• _EXCERPT TO READ_:
= = =

The practice of SEO requires diligence and patience. Often when a client recognizes that their website is not showing up in the search engine in a way or position that they had anticipated, they immediately want their SEO fixed.
SEO, which stands for Search Engine Optimization, is best described like telling your website how to be it’s best self. I like to say it is metaphorically like coaching your website. And while anyone who has worked with a coach, therapist or friend – being your best self takes time and practice.
SEO is equally the same. Practicing daily habits of working on your website with some key thoughts in mind, will eventually shape up your site to everything it could possibly be.
What are a few steps you can take to improve your websites search factors?
- Make a list of your top keywords that you want to focus on. If you have software to determine their actual value, use that and begin to map out the keywords you want to rank for and the associated pages on your website that you want those keywords to be associated with. The beauty and benefit of keyword targeting also comes in handy when you own a blog. There are only so many pages on your website that can be optimized – but with a blog, you can take those keywords and keyphrases and really go to town. Integrate those keywords into the title, URL and topic.
- Check your website for crawl errors. If you haven’t set up Google Search Console yet, I suggest you start there. Crawling your site to determine how a search engine like Google is indexing it and whether it can even index it could reveal a whole lot of holes in your website’s code. You are looking for broken website pages, that could result in a 404 error page. You want to find pages that you built out and then paused and left on your website, which may have a lot of valuable links to it that are no longer feeding to your main website. For those types of pages, built 301 redirects.

= = =

• _REQUIRED ACTIONS_:
1. According to the text on SEO, what does the abbreviation SEO stand for?
2. List every place where the text on SEO says keywords should be integrated.

• _DATA SHOWN_:
= = =

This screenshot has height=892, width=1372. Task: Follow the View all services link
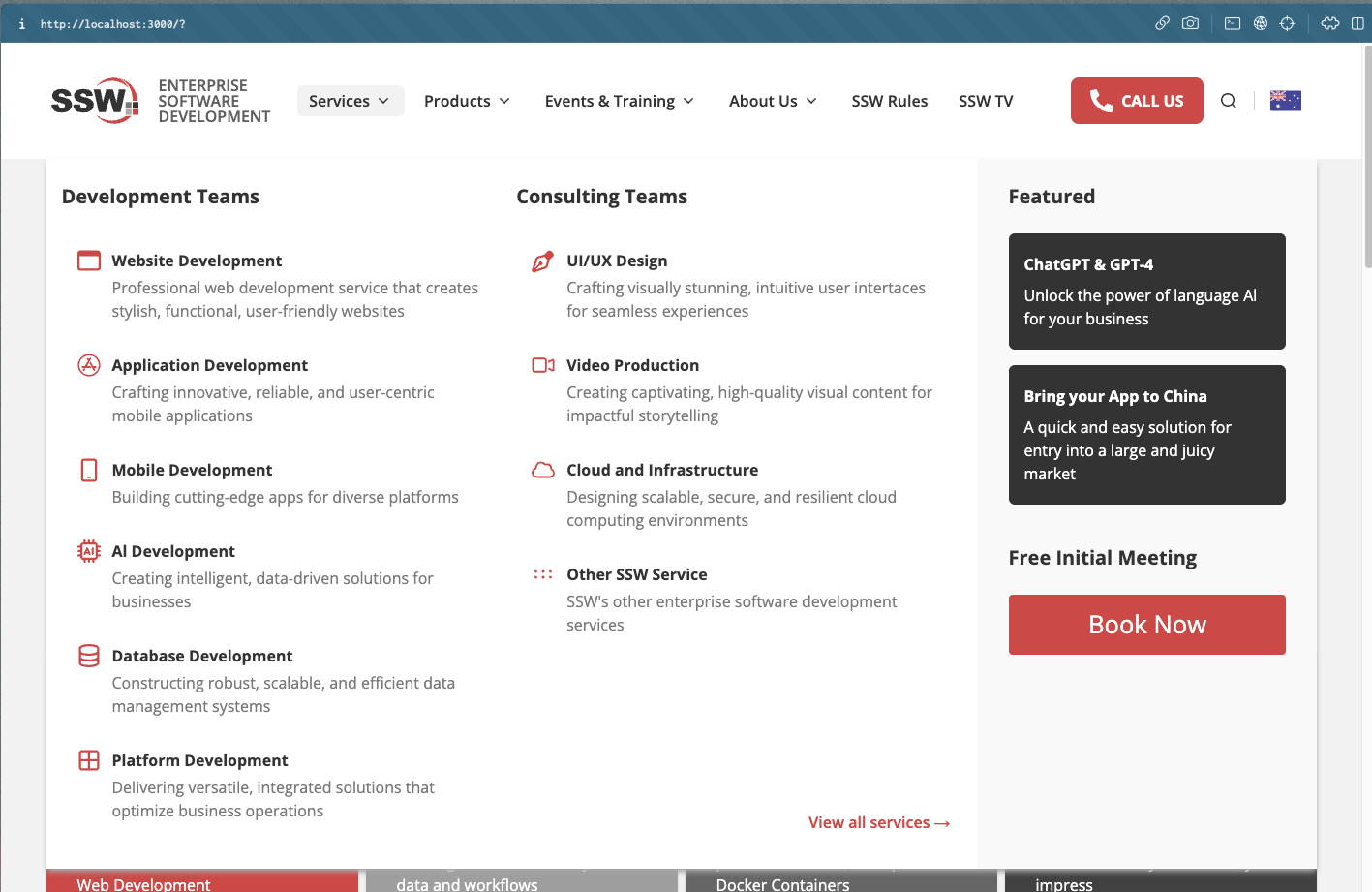[x=878, y=822]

= = =

• _ANSWER SECTION_:
1. Search Engine Optimization

2. The title, the URL and the topic.